**YOUR INSTRUCTIONS:**
Count the lines in the items below that contain the string "width", treating uppercase and lowercase as different. Reply with the number only.

Some records
━━━━━━━━━━━━━━━━

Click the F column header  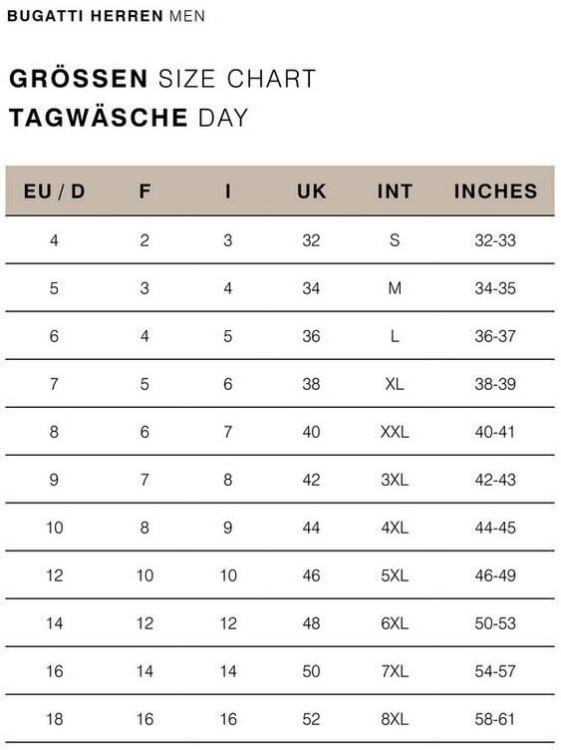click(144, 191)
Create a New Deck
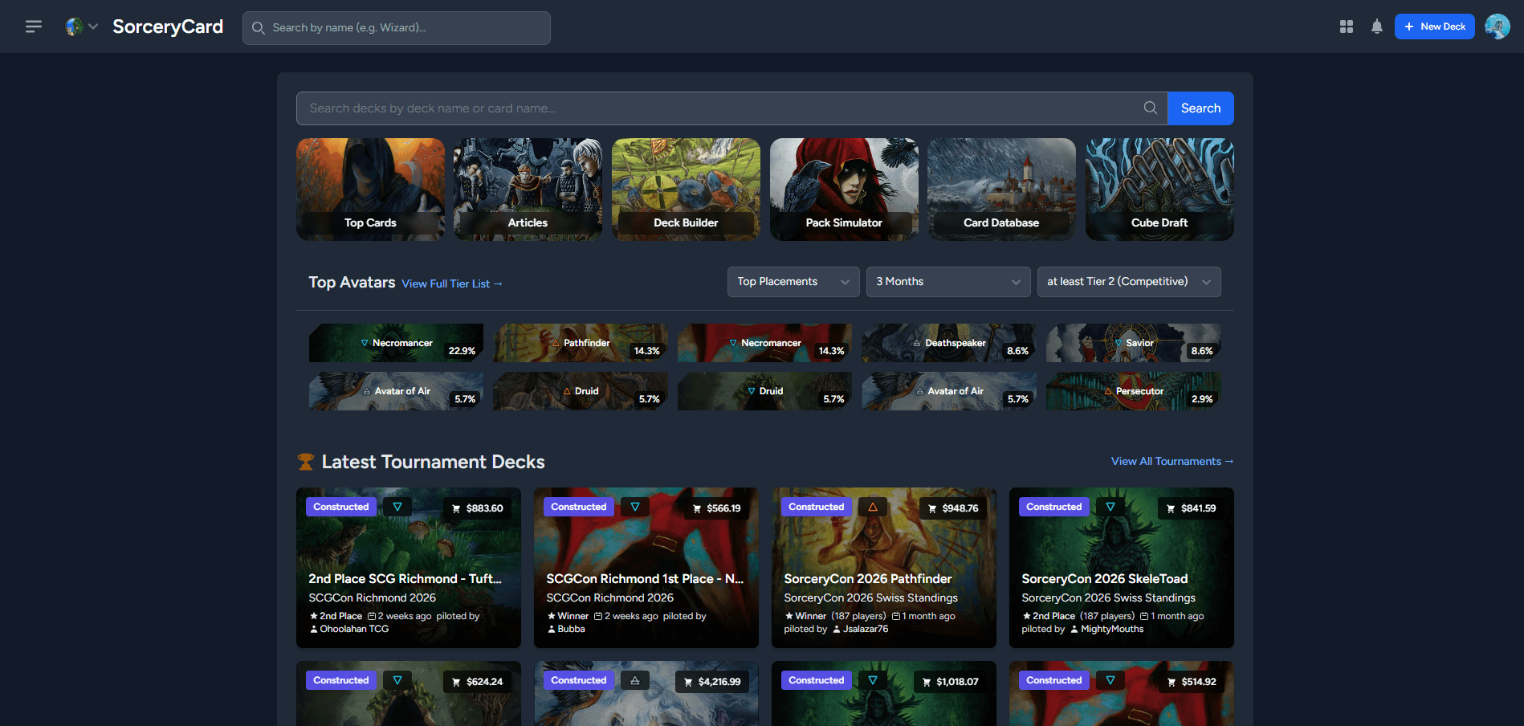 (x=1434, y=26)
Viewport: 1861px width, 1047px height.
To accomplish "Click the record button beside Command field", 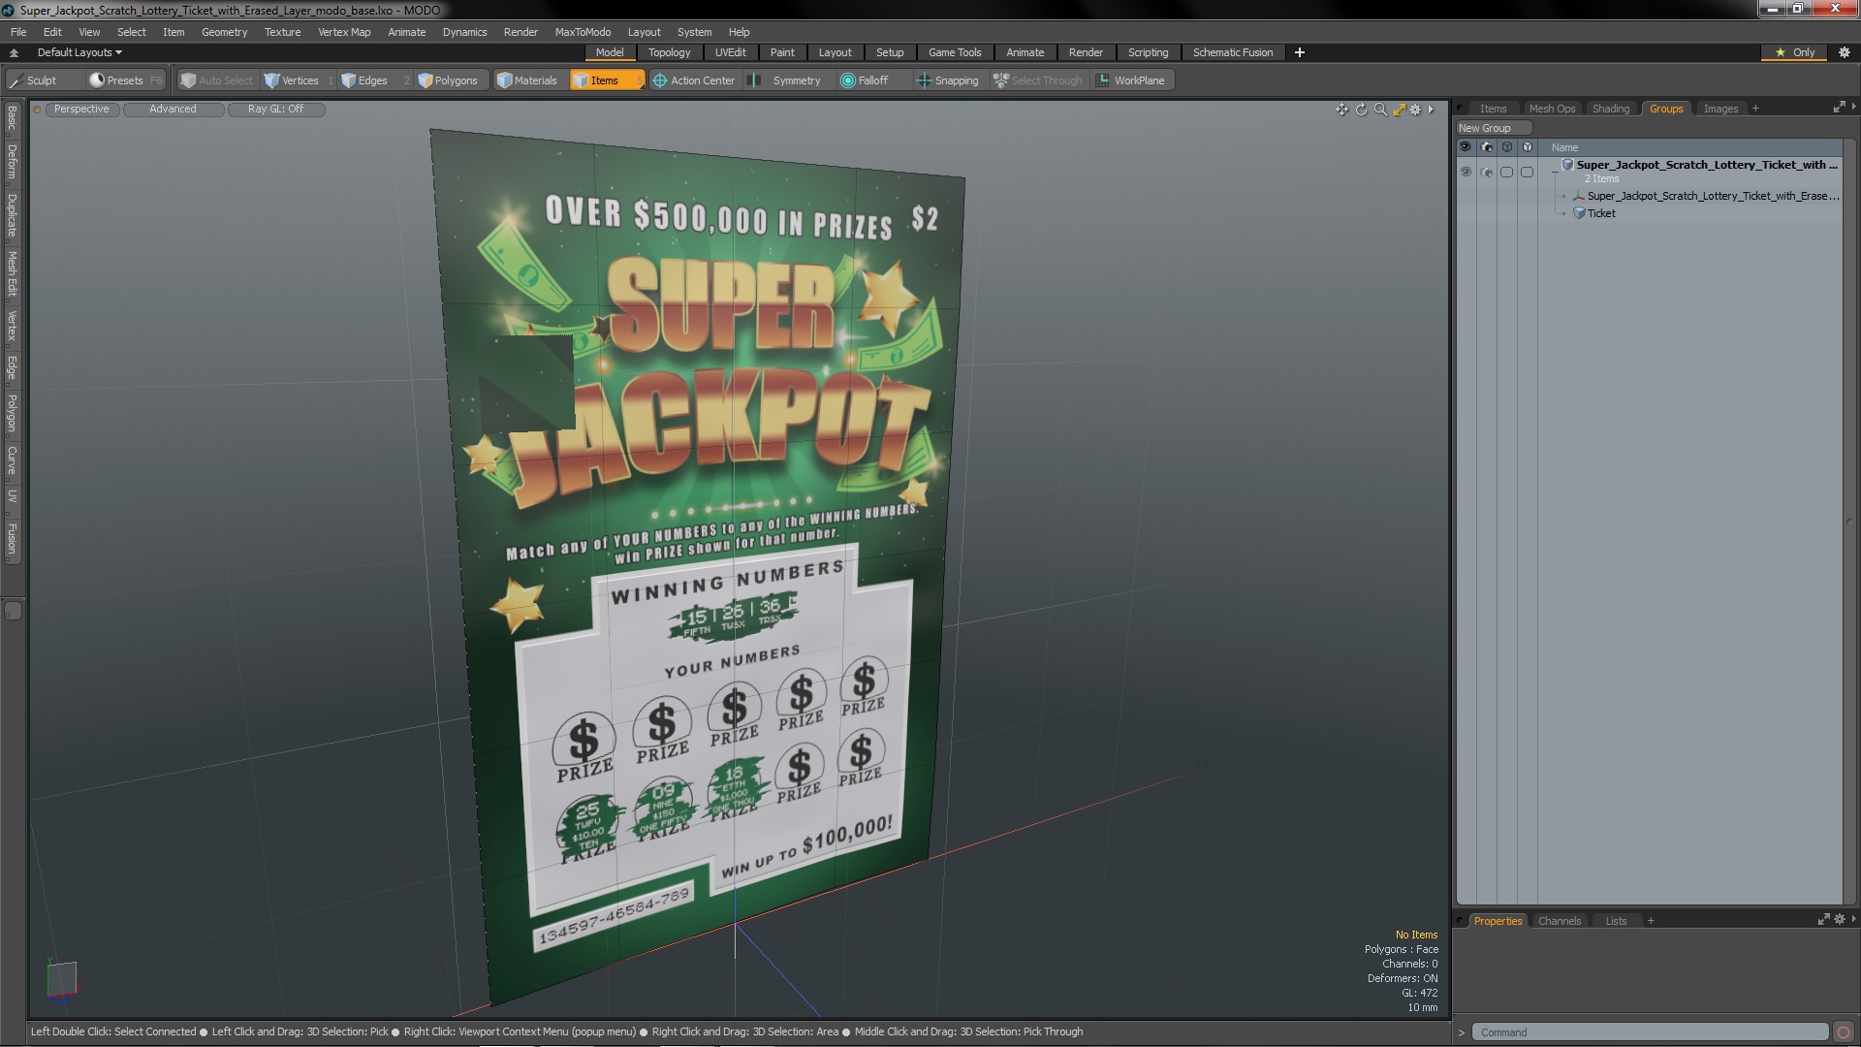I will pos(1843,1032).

━━━━━━━━━━━━━━━━

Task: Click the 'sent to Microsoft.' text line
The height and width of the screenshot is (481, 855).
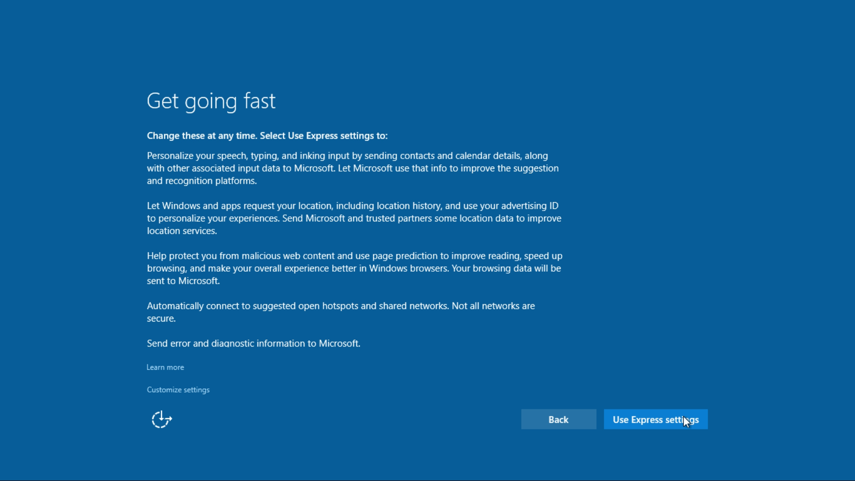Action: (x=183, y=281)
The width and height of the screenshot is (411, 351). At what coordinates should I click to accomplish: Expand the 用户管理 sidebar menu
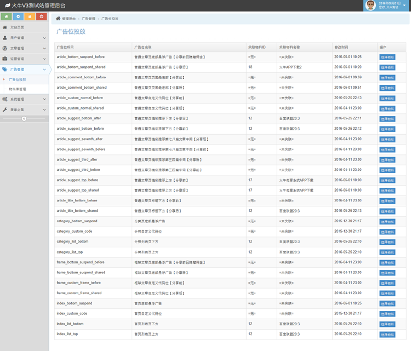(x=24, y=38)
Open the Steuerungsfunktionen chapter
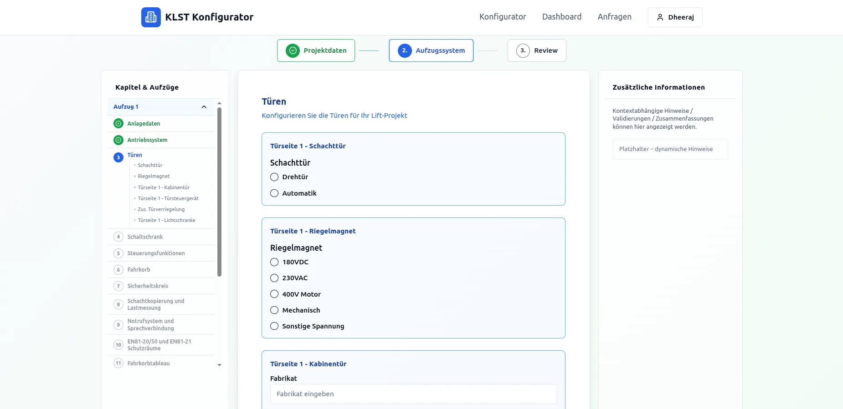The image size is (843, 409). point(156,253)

━━━━━━━━━━━━━━━━

**WRITTEN RESPONSE:**
3